The fatal outcome of this disease is contrasted by a lack of randomized controlled trials in paediatric PH. Currently there is only limited experience on the use of macitentan in children. Available data include one smaller study in children older than 12 years¹⁷ and a recently published work by Flores et al.¹⁸ reporting on their initial experience of macitentan in two smaller children. Our observational study adds to the limited paediatric experience and indicates that macitentan might be safely applied in children under careful monitoring though, of course, randomized controlled trials – such as the currently ongoing TOMORROW study – are essential to further prove this experience and to introduce macitentan as treatment option in paediatric PAH.

By now, the use of macitentan in infants < 6 months of age has not yet been reported. The limited data on this age group in our study suggest that the use of macitentan in smaller infants might be associated with increased side effects, such as increase of liver enzymes or oedema. The use of this agent in this population should therefore not be encouraged unless it is performed within larger paediatric-specific trials.

Apart from that, our long-term experience on macitentan in children comprises a maximal clinical observational time of 49 months and is in accordance with study results available from adults with a good safety and tolerability profile.^16,46

Limitations

Limitations include the small sample size and the heterogeneity of study population, which in fact reflects the shortcomings of a single-centre study in paediatric PAH patients. Another limitation is that the macitentan doses used were empiric and were extrapolated from adult studies. We did not perform a pharmacokinetic analysis, which is actually performed in a currently ongoing trial. However, we faced this important limitation by a strict monitoring protocol including in hospital introduction of this agent and close follow-up visits. Finally, the open label nature of our study constitutes a further limitation.

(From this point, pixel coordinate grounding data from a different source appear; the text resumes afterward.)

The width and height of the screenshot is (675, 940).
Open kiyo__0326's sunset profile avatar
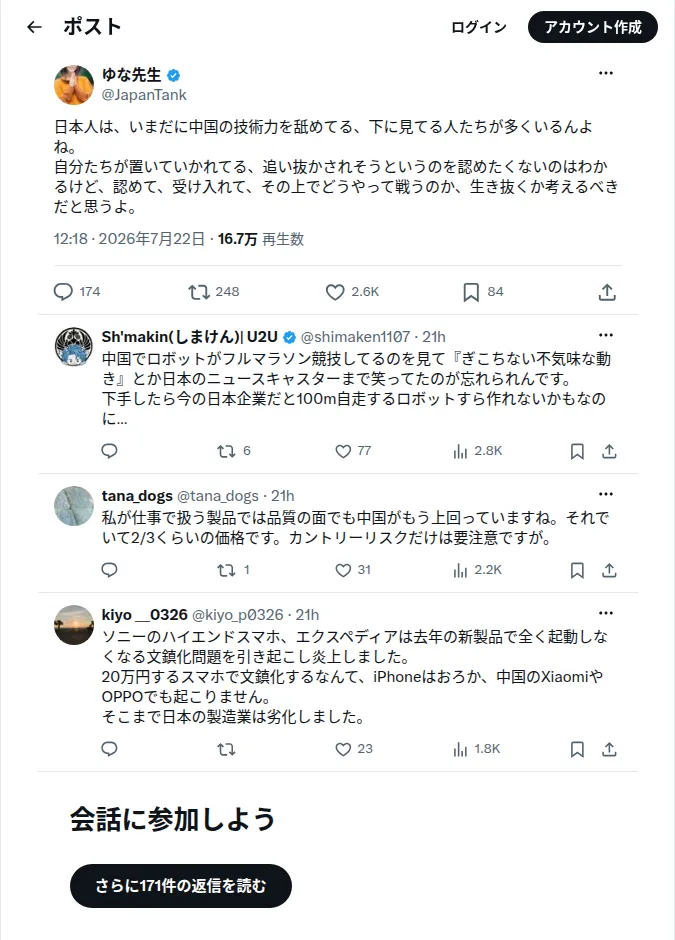74,625
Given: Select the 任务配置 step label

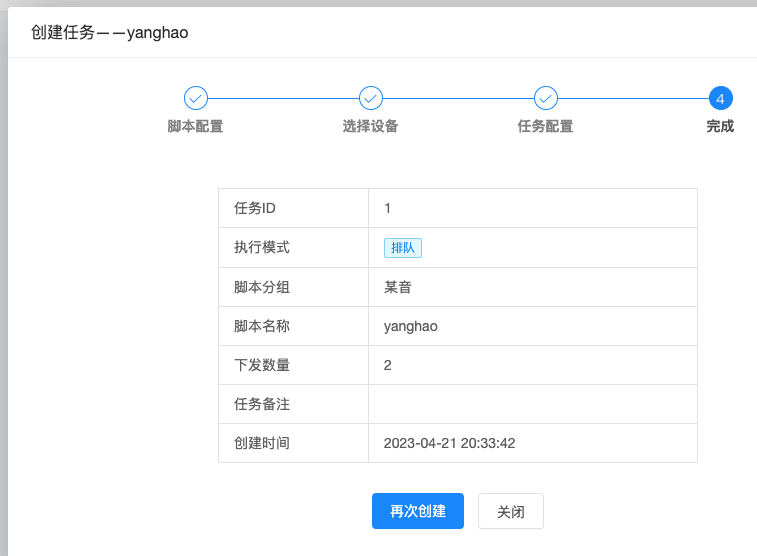Looking at the screenshot, I should [x=545, y=126].
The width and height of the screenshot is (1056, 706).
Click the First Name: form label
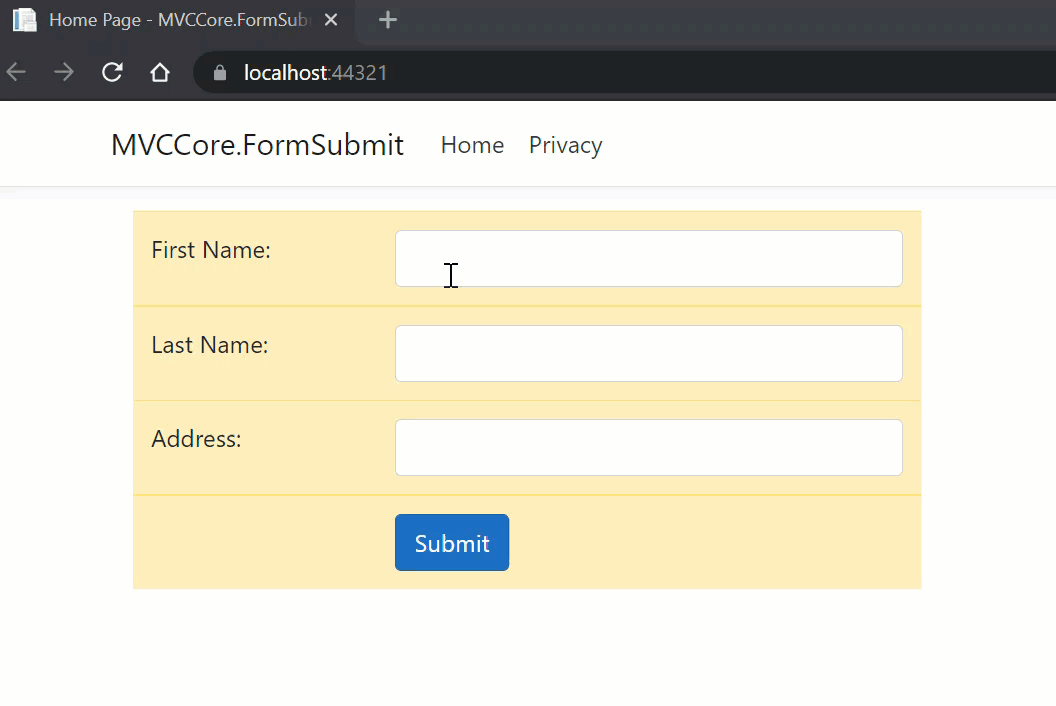coord(210,250)
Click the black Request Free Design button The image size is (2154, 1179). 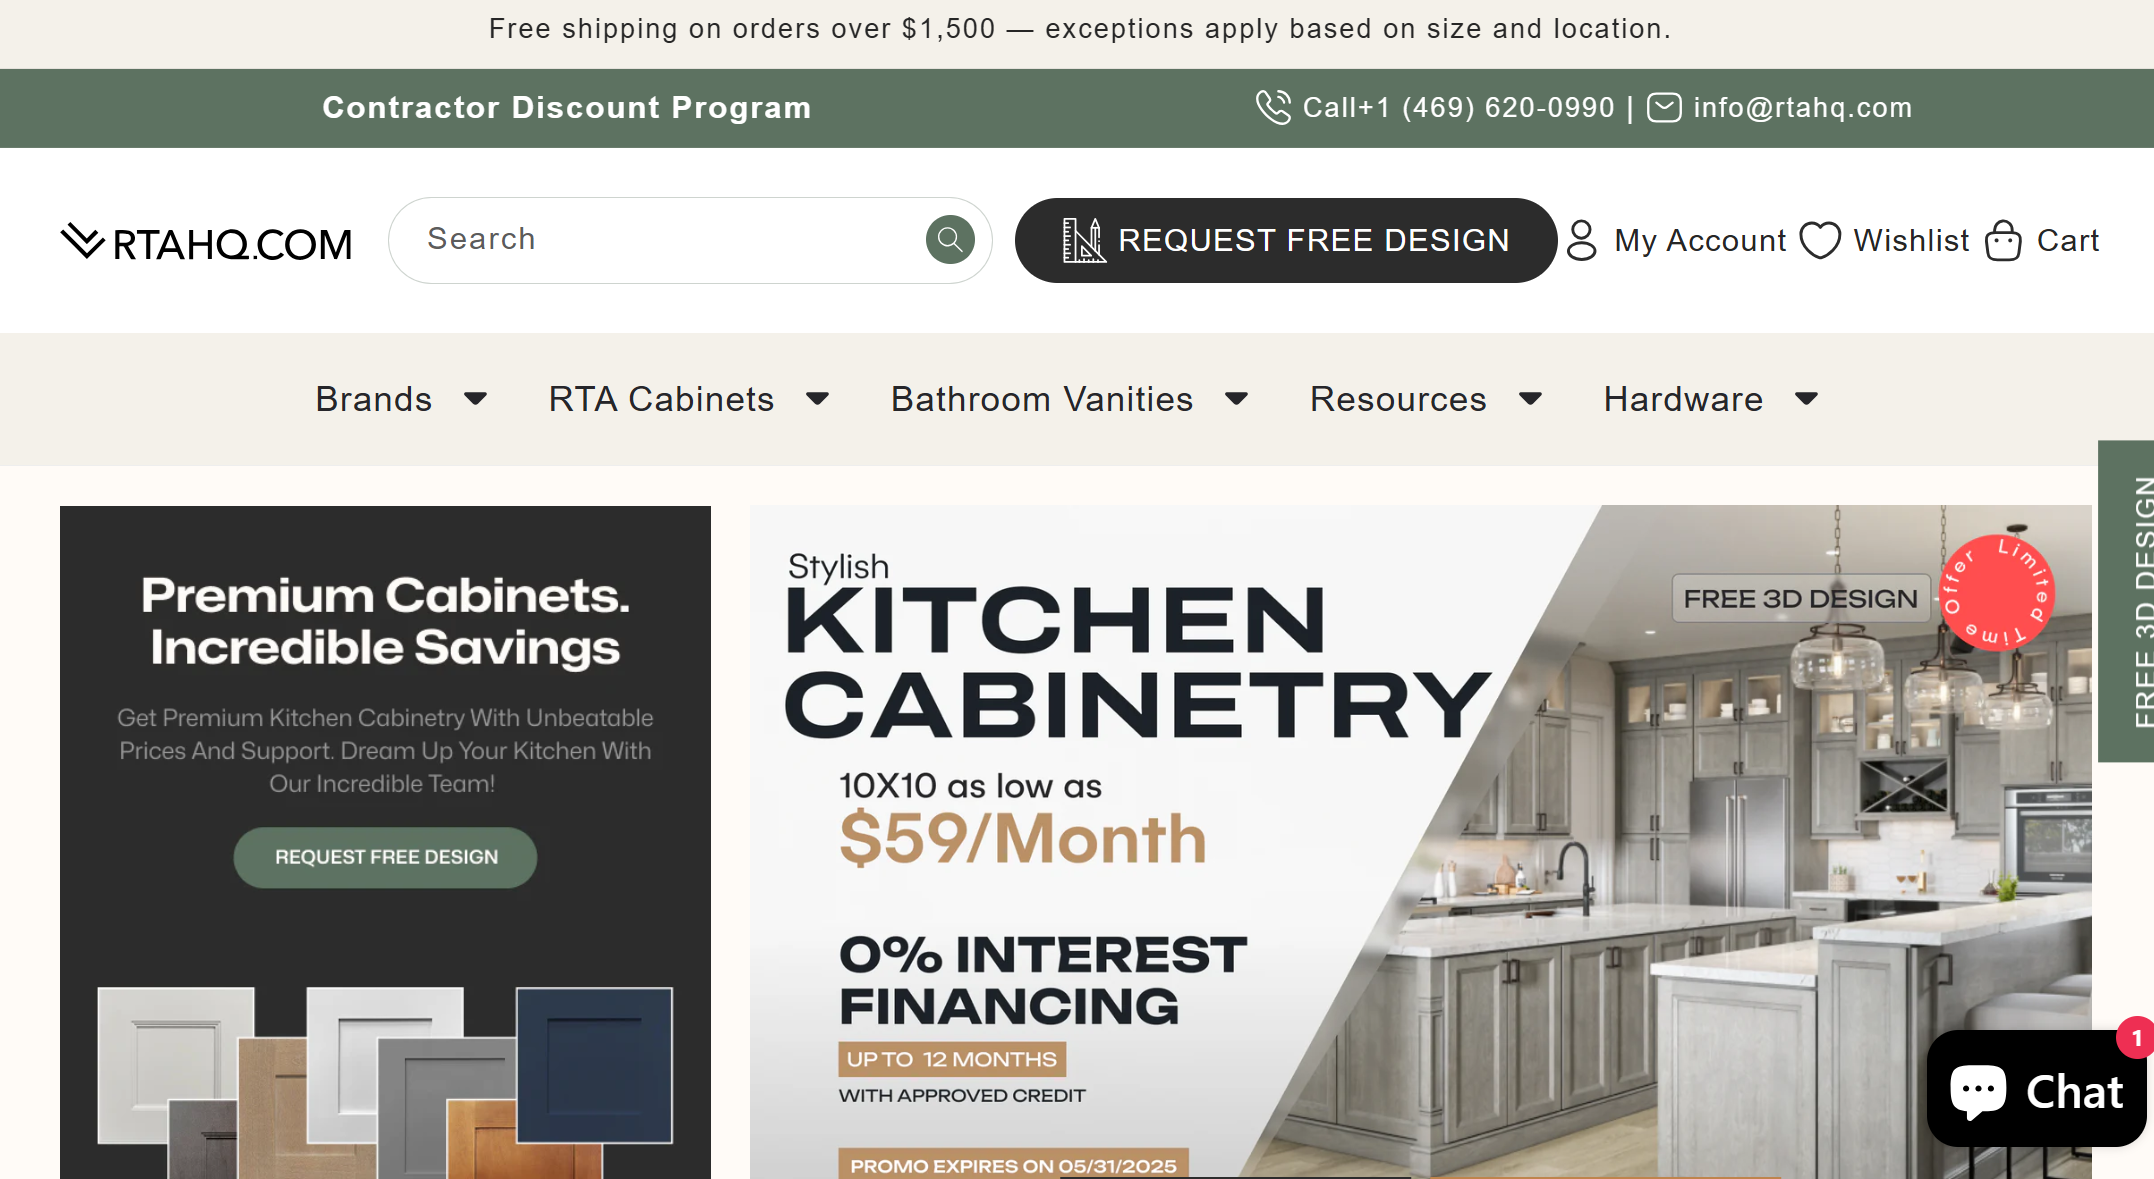click(1285, 240)
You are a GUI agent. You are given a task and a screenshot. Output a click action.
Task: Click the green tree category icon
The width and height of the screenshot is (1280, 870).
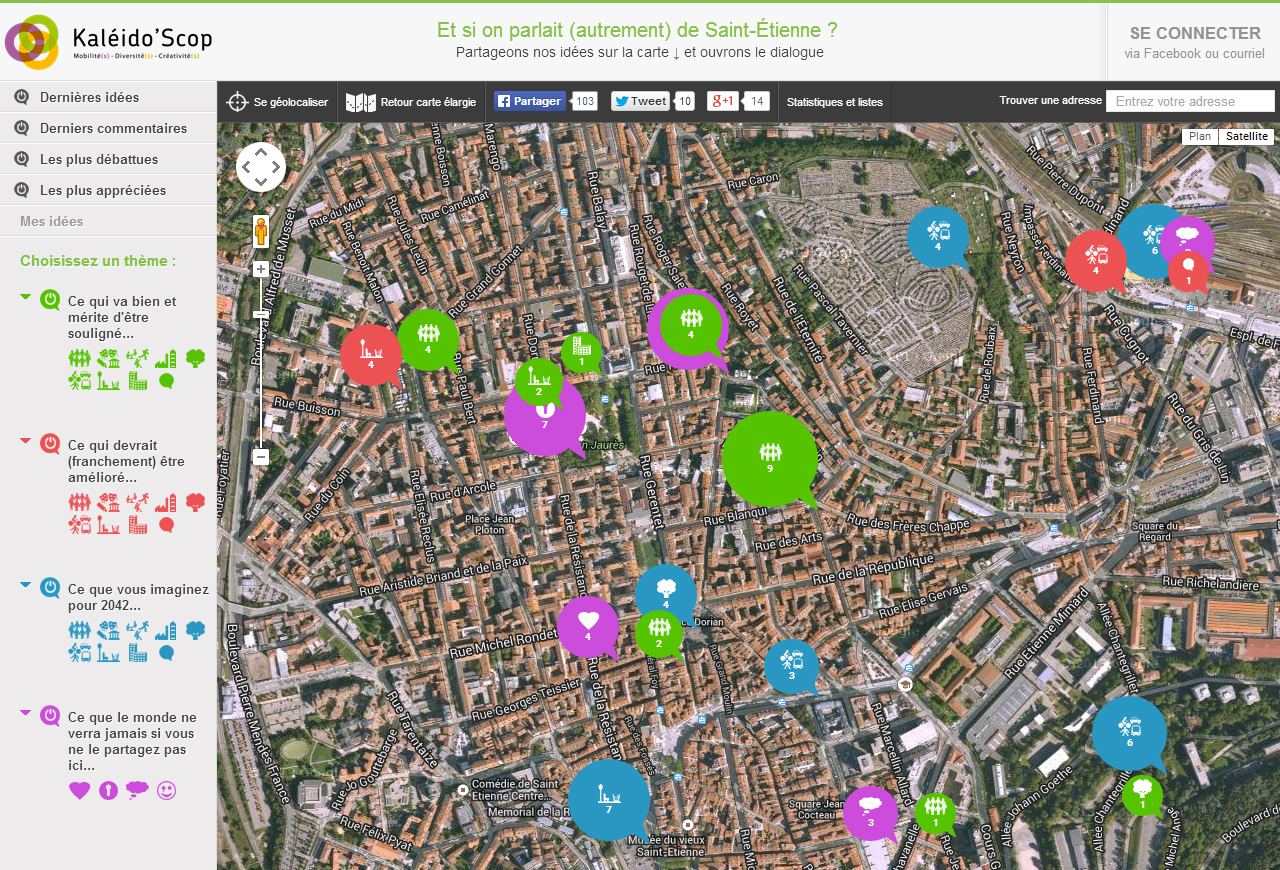[195, 358]
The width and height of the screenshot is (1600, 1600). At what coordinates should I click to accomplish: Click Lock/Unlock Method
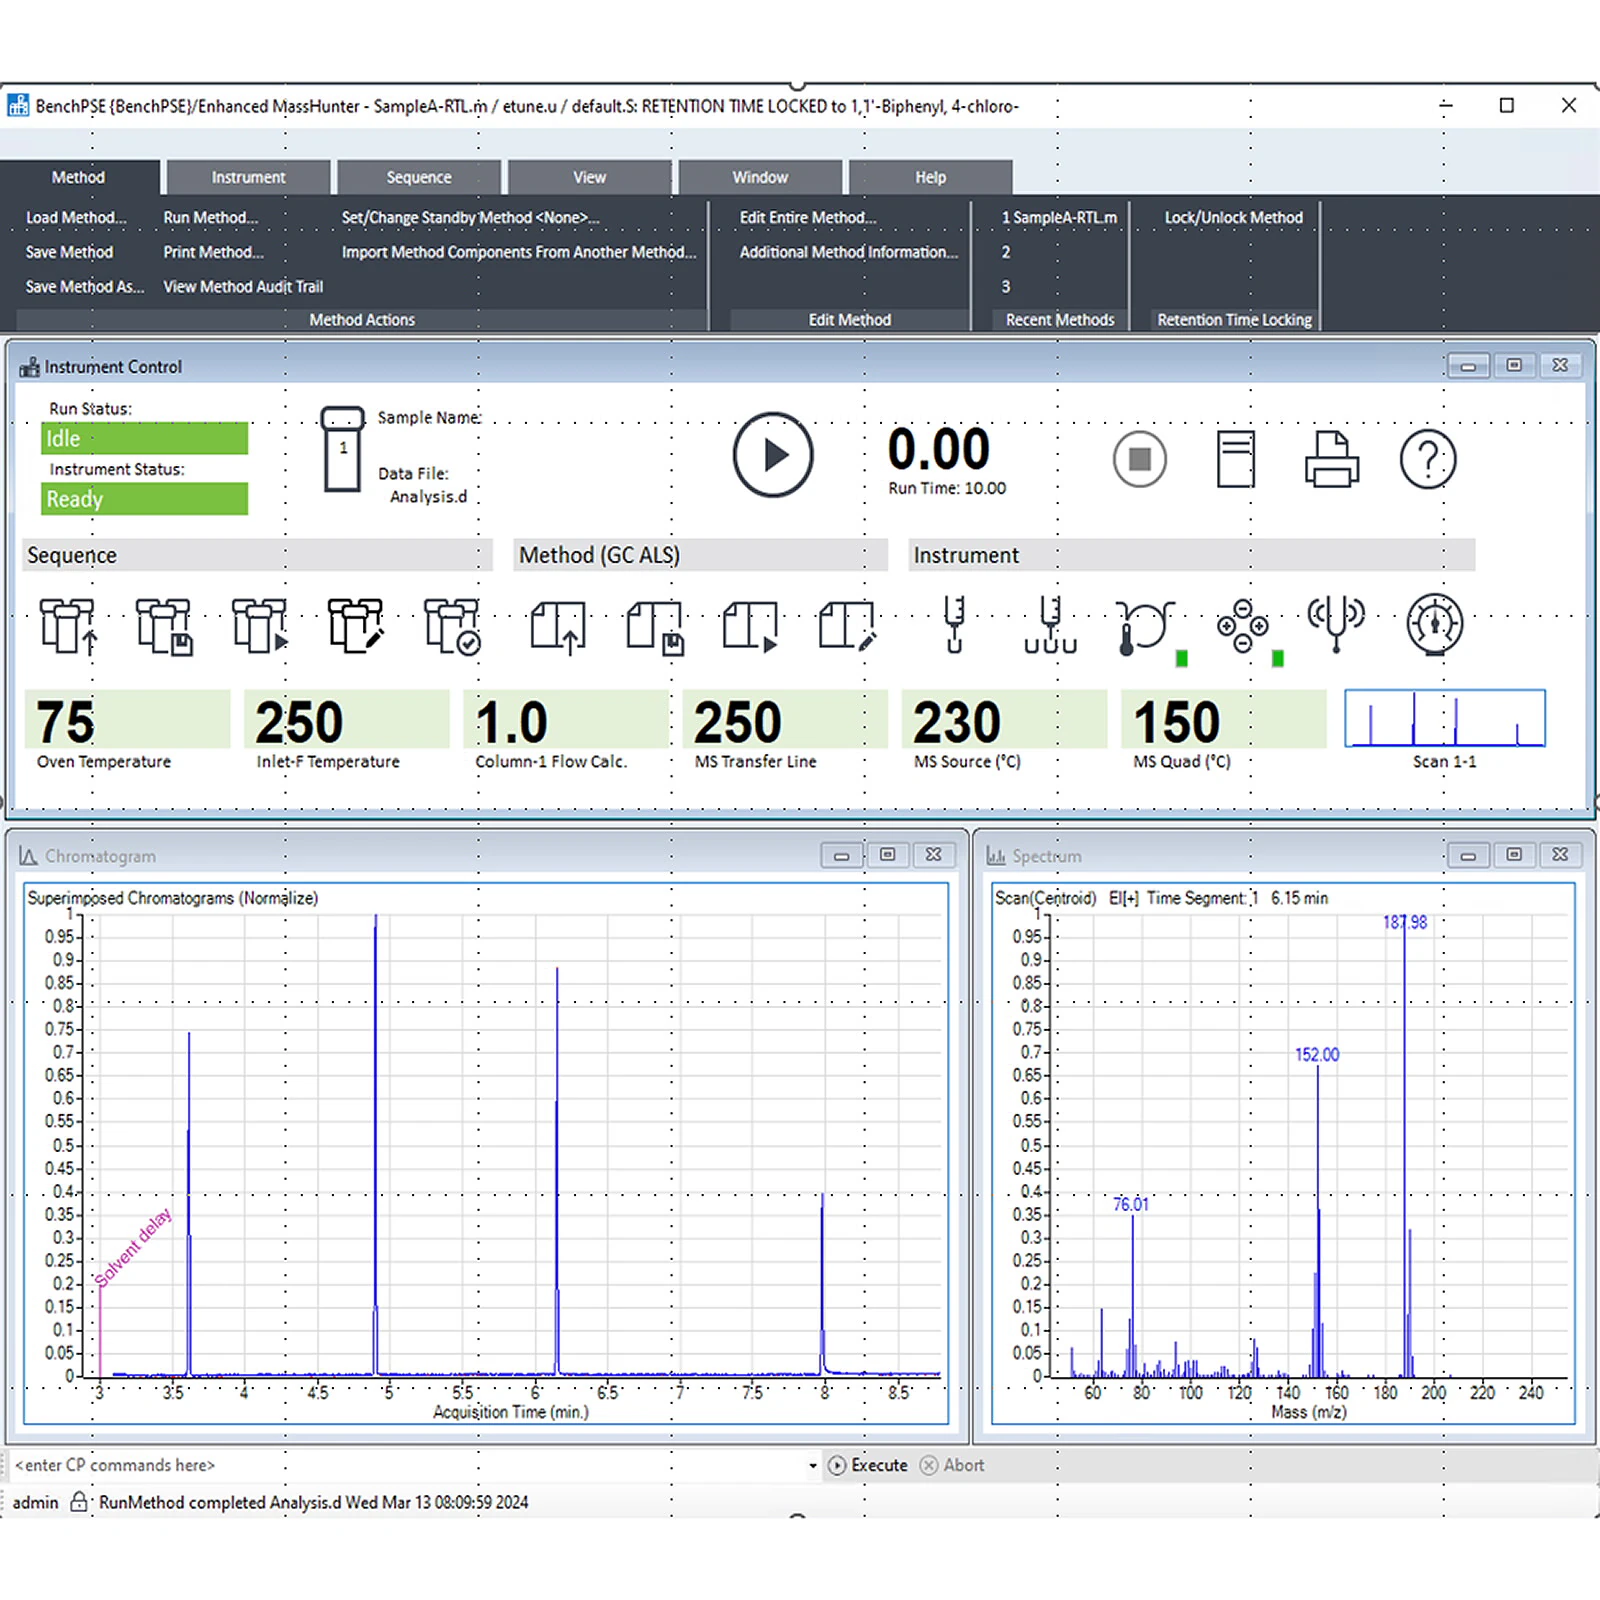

In summary, this single-centre prospective observational study provides valuable clinical information on the application of macitentan in paediatric PAH. Our data support the fact that macitentan can be used safely in childhood under careful monitoring of potential side effects. Overall, it is clinically well tolerated and not correlated with anaemia, significant increase of liver enzymes or hypotension. Special attention should be paid on oedema during introduction. So far, this is the first report on the use of macitentan in smaller children. Whether this drug, similar to its precursor bosentan, can be used safely in infants < 6 months of age cannot be ultimately answered. Our experience does not provide sufficient data to recommend its use in this age group. Larger prospective randomized trials are needed to verify our preliminary findings in children and to prove the use of macitentan in the very young.